My new article, “Prohibition and Percolation: The Roaring Success of Coffee During US Alcohol Prohibition”, is now published in Southern Economic Journal. It’s the first statistical analysis of coffee imports and salience during prohibition. Other authors had speculated that coffee substituted alcohol after the 18th amendment, but I did the work of running the stats, creating indices, and checking for robustness.
My contributions include:
- National and state indices for coffee and coffee shops from major and local newspapers.
- A textual index of the same from book mentions.
- I uncover that prohibition is when modern coffee shops became popular.
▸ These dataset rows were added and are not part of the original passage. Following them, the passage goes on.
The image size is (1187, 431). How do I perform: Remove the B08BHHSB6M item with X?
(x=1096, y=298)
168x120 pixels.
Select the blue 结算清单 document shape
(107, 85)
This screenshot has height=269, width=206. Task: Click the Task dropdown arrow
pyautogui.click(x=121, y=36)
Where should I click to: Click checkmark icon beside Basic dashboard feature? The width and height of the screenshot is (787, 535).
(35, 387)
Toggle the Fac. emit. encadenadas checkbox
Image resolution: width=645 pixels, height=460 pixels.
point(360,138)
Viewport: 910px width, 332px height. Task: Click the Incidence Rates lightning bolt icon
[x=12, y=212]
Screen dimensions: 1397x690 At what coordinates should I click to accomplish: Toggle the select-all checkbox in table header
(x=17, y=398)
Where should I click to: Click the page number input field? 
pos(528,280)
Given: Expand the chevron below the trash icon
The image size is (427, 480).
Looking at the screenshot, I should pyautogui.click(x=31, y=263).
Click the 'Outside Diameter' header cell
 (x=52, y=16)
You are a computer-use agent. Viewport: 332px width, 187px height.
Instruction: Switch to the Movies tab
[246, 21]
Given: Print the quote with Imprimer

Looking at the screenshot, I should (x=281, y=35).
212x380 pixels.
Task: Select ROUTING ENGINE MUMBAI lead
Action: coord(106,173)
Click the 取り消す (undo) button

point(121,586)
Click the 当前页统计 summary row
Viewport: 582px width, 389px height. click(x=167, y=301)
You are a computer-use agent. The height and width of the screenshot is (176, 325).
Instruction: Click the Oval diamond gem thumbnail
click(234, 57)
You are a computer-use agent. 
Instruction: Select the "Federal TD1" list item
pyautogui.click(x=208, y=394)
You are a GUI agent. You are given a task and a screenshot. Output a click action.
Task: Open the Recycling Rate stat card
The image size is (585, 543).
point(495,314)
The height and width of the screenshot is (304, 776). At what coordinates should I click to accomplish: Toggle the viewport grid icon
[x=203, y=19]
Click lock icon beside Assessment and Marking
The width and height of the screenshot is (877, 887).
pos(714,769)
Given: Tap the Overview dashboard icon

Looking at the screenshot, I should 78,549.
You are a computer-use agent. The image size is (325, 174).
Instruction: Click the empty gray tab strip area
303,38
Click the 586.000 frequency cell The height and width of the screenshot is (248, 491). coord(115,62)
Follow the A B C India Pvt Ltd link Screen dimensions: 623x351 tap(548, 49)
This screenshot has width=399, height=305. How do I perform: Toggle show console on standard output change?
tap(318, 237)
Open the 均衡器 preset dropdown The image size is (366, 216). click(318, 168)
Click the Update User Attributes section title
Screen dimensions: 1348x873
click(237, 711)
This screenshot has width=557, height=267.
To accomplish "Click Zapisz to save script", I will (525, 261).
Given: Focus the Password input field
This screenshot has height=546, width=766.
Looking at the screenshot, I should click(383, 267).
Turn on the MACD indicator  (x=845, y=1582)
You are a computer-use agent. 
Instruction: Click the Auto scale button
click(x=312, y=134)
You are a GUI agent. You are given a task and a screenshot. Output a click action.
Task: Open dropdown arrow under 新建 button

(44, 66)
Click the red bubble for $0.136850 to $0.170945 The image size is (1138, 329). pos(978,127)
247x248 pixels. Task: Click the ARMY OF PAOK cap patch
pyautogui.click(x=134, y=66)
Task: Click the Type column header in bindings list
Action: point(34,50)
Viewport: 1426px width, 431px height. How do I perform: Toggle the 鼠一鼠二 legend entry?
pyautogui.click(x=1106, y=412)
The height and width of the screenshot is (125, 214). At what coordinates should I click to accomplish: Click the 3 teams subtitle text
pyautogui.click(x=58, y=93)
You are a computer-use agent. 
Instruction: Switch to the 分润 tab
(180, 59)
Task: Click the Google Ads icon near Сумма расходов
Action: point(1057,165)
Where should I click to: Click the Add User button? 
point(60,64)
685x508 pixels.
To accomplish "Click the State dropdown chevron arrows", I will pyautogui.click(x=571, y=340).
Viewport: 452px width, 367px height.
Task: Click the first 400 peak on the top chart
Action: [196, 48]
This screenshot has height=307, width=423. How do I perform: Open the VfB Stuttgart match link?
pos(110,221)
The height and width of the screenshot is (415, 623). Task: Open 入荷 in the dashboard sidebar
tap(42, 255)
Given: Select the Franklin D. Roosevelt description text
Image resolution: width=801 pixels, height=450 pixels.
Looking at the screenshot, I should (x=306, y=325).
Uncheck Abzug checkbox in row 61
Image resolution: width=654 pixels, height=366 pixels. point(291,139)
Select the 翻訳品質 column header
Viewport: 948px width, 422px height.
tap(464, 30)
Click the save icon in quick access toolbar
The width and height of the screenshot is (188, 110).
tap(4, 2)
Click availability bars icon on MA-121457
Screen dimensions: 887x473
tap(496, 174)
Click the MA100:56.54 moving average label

- The surge in coffee imports was likely not related to trade policy or the end of World War I
- Both demand for coffee and supply increased as part of an intentional industry effort to replace alcohol and saloons.
- An easy to follow application of time series structural break tests.
- An easy to follow application of a modern differences in differences method for state dry laws and coffee newspaper mentions.
- Evidence from a variety of sources including patents, newspapers, trade data, Ngrams, naval conflicts, & Wholesale prices.
Generally, the empirical evidence and the main theory is straightforward. I learned several new empirical methods for this paper and the economic logic in the robustness section was a blast to puzzle-out. Finally, it was an easy article to be excited about since people are generally passionate about their coffee.
Bartsch, Zachary. 2025. “Prohibition and Percolation: The Roaring Success of Coffee During US Alcohol Prohibition.” Southern Economic Journal, ahead of print, September 22. https://doi.org/10.1002/soej.12794.
Congrats!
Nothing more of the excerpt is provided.